Two-thirds of the Republicans joined every voting Democrat in the 349-62 vote to impose a one-year moratorium, through next March, on seven rules changes that the administration argues are needed to rectify waste and abuse in the state-federal partnership to provide health care to the poor.
Supporters of the bill said the rules would merely shift financial burdens to the states at a time of economic distress while reducing access to health care for the country's neediest people.
The governors of all 50 states, state Medicaid directors and others oppose the rules, Energy and Commerce Committee Chairman John Dingell, D-Mich., told the House. "They know the devastating effects these rules would have on local communities, upon hospitals, and upon vulnerable beneficiaries."
The House vote margin was well above the two-thirds needed to override a presidential veto. Congress has overridden a Bush veto only once, last November on a water projects bill.
But the legislation must first move through the Senate Finance Committee and get a vote on the Senate floor.
The Bush administration instituted the rules with the aim of saving the Treasury about $13 billion over five years and $33 billion over 10 years in programs that provide health coverage and nursing home care to the poor.

▶ Things to do
1) Write out the part of the Medicaid vote article from "The governors of" up to and including "home care to the poor.".
2) Extend the Medicaid vote article, picking up after its final sentence.

▶ Data excerpts
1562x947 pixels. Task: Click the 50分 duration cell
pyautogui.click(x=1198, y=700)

==

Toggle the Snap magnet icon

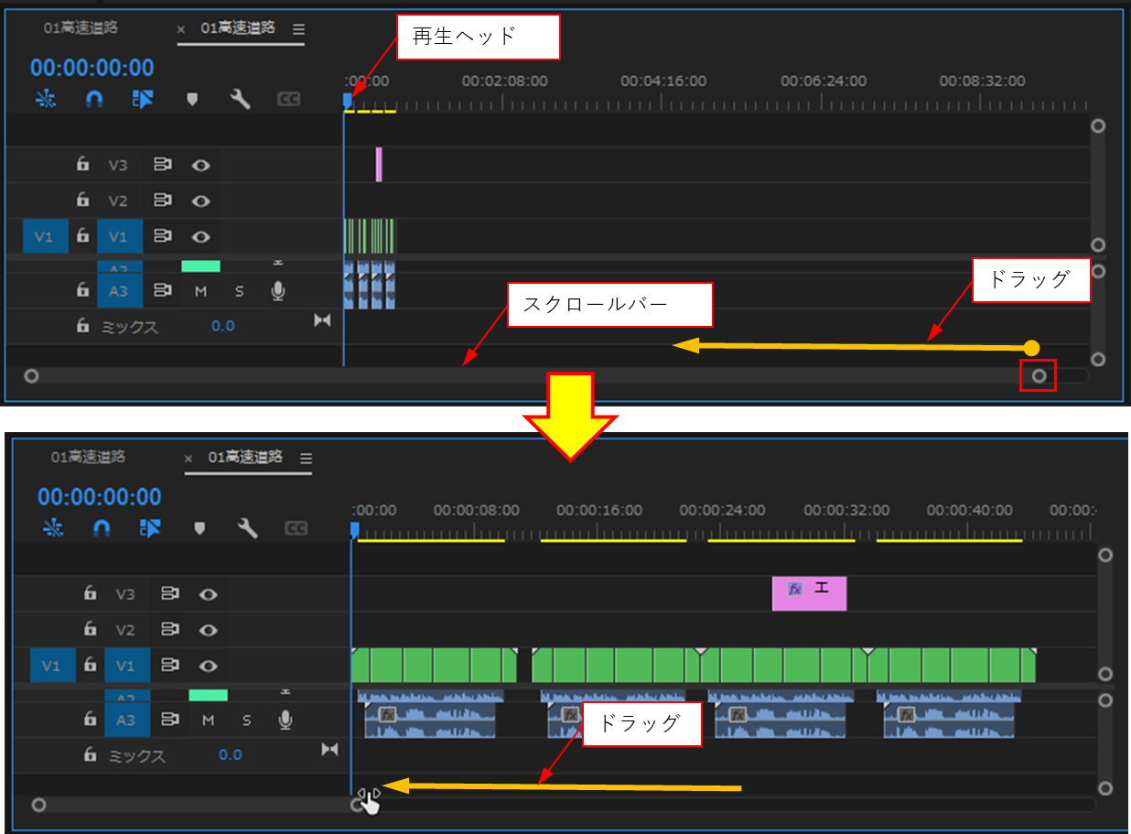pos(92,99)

...

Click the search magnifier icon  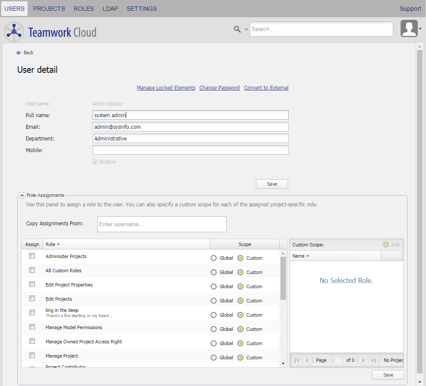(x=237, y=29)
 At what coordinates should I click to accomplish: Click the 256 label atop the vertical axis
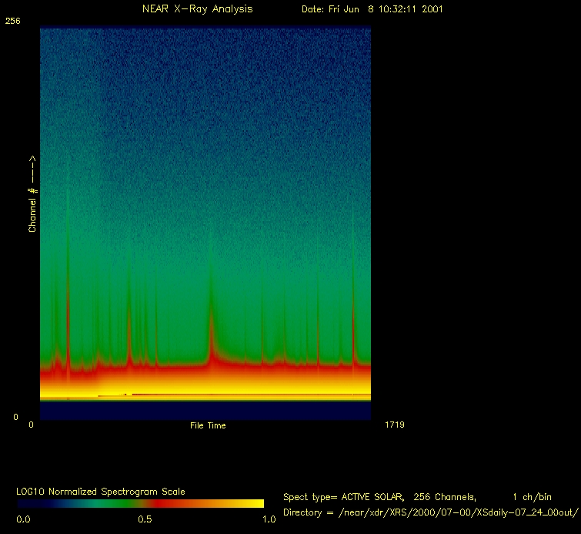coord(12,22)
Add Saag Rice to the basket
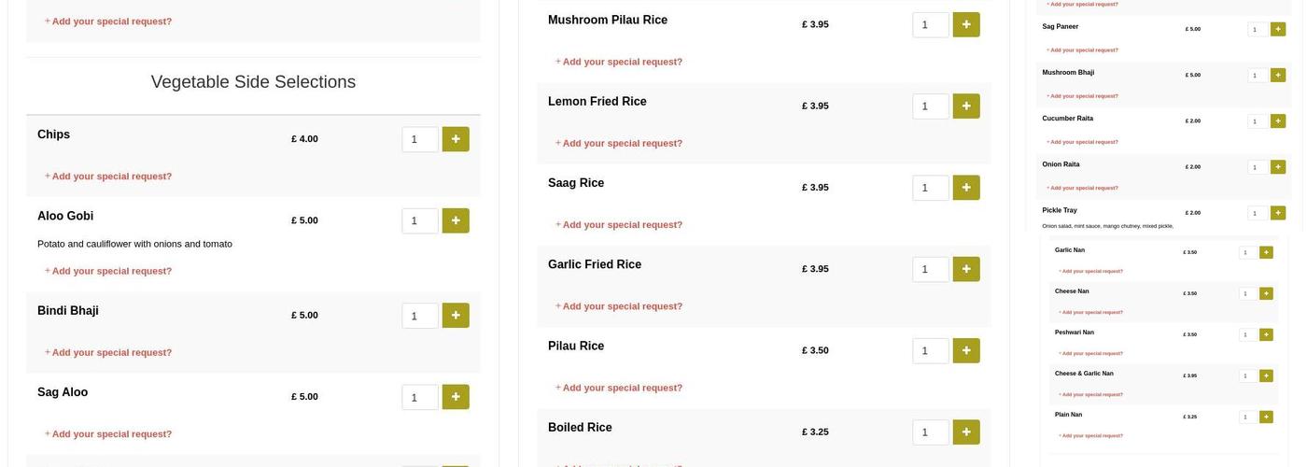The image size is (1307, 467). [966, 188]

▶ Answers to the problems
1)
The governors of all 50 states, state Medicaid directors and others oppose the rules, Energy and Commerce Committee Chairman John Dingell, D-Mich., told the House. "They know the devastating effects these rules would have on local communities, upon hospitals, and upon vulnerable beneficiaries."
The House vote margin was well above the two-thirds needed to override a presidential veto. Congress has overridden a Bush veto only once, last November on a water projects bill.
But the legislation must first move through the Senate Finance Committee and get a vote on the Senate floor.
The Bush administration instituted the rules with the aim of saving the Treasury about $13 billion over five years and $33 billion over 10 years in programs that provide health coverage and nursing home care to the poor.

2)
The proposed rules would affect programs involving payment to public safety-net institutions, rehabilitation services for people with disabilities, coverage of hospital clinical services, graduate medical education payments and specialized medical transportation to school for children covered by Medicaid.
In 2007, some 48 million people participated in Medicaid programs. The total cost was about $352 billion, with the federal government paying almost $200 billion and states providing the rest.
The White House, in a statement Tuesday warning of a veto threat, said the bill would "thwart these efforts of the federal government to regain fiscal accountability and integrity in Medicaid."